When I lived in Jerusalem, I lived in Nachlaot which is on the edge of the Machne Yehuda market. We were poor students living in an unheated flat with a rooftop view of the alleyways and synagogues. On Fridays, we cashed our respective paychecks and treated ourselves to challah, cheese, dried fruits and nuts, a rare piece of Elite chocolate, fresh coconut meat and fresh flowers to grace the table.

The vendors smiled and everyone looked into your eyes when they said “Shabbat Shalom.” Sundown in Jerusalem is a beautiful time of day at any time, but the late afternoon light on Friday seemed golder. Richer. The siren went off when Shabbat began and the entire city seemed to sigh and then take in a deep, full breath of that which is Shabbat. Families strolled the streets. Voices sang from open windows. Everyone let go of the week and entered a different space.
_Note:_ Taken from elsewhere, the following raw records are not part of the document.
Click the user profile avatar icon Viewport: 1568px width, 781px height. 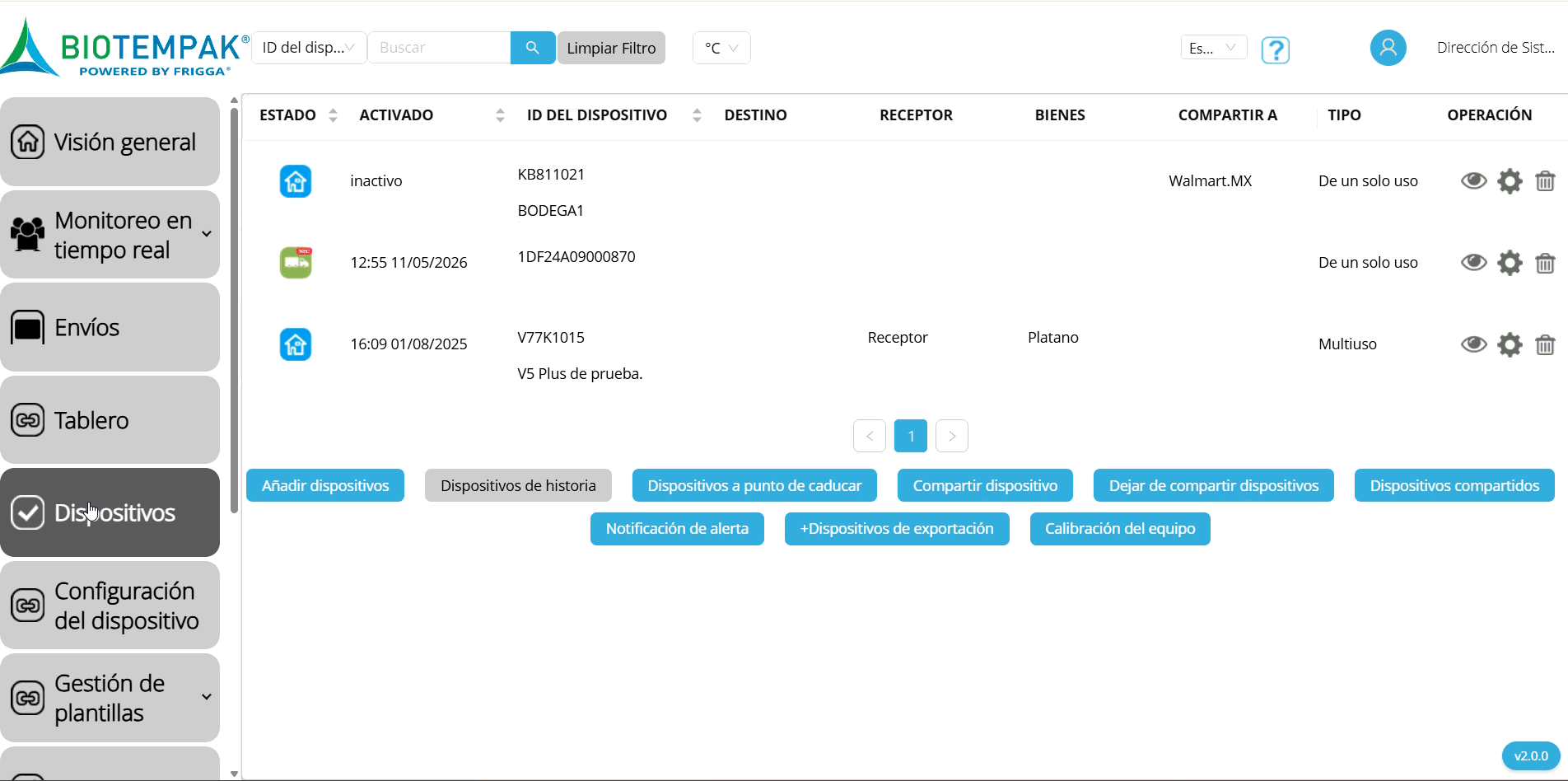1388,48
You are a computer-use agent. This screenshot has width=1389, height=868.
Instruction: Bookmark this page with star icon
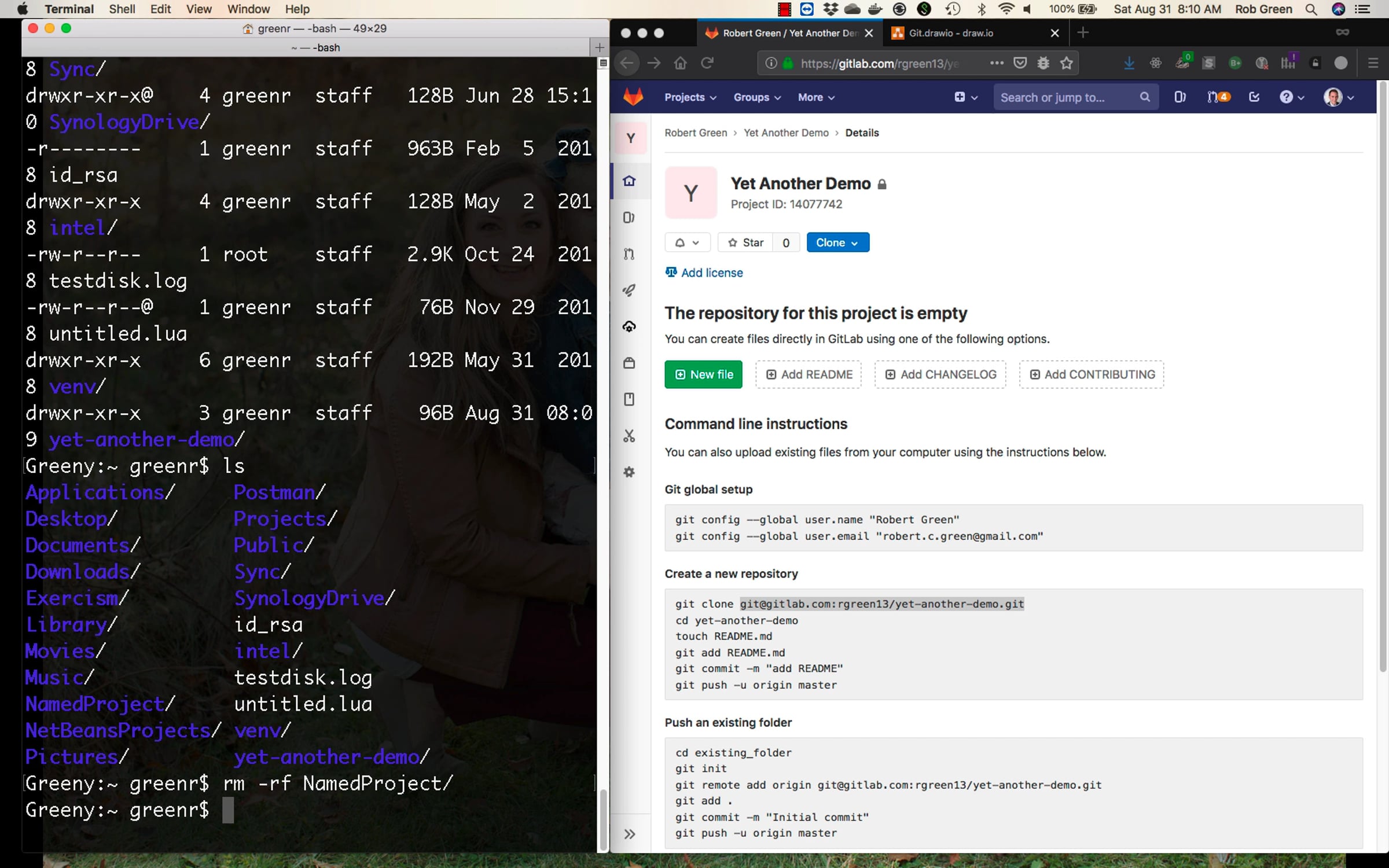pos(1067,63)
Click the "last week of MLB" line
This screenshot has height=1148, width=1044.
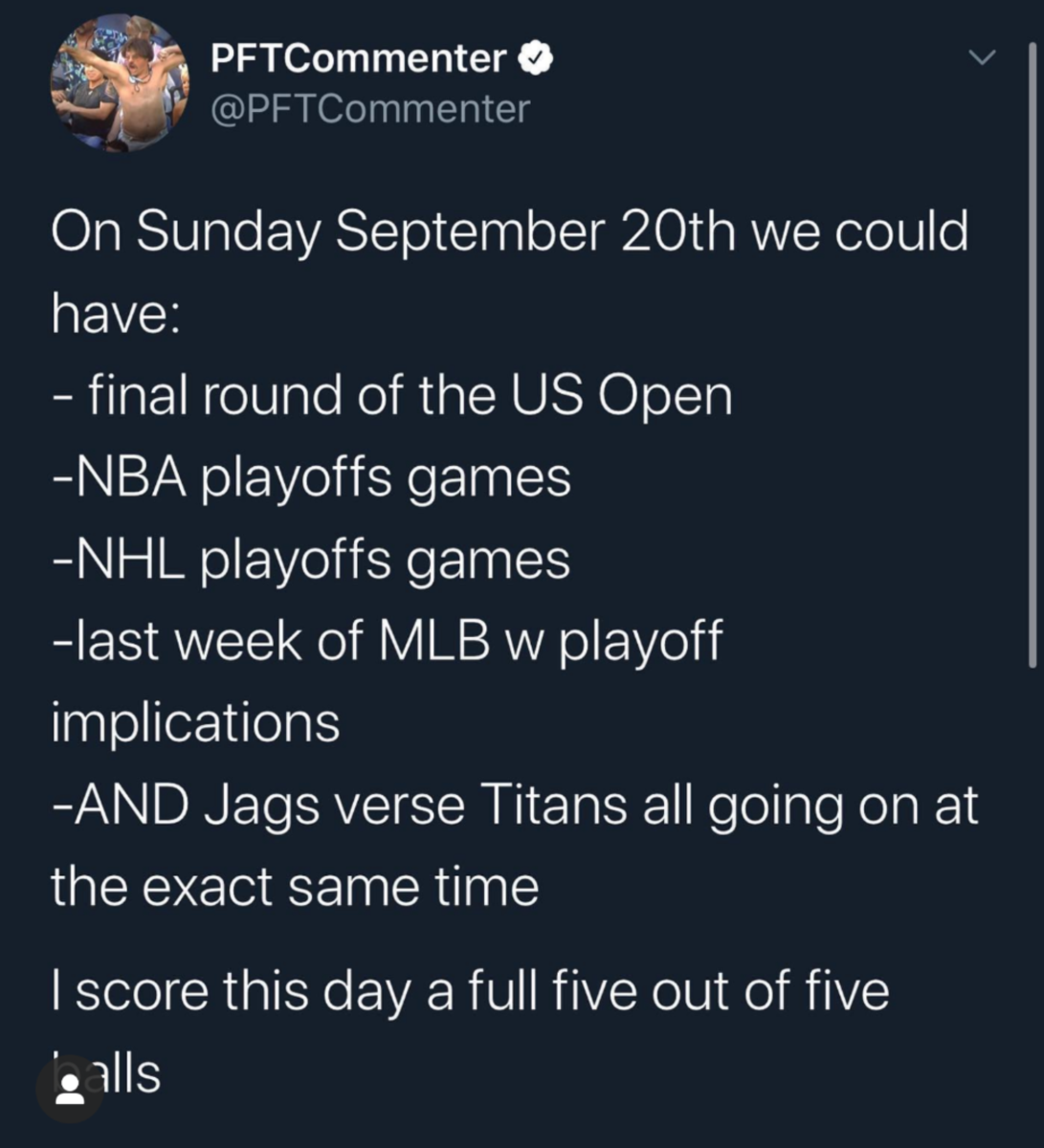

This was a magical change for Israelis who lived out the other days of the week with an almost reckless and head spinning pace. It was so easy to light candles and watch the way the light danced on the cool stone walls of our home.  It made sense to sit in the courtyard until it was totally dark, eating fresh dates with almonds and knowing that the lazy and lovely Shabbat stretched out like a cat in a pool of sun before us…to be whatever we fashioned it to be.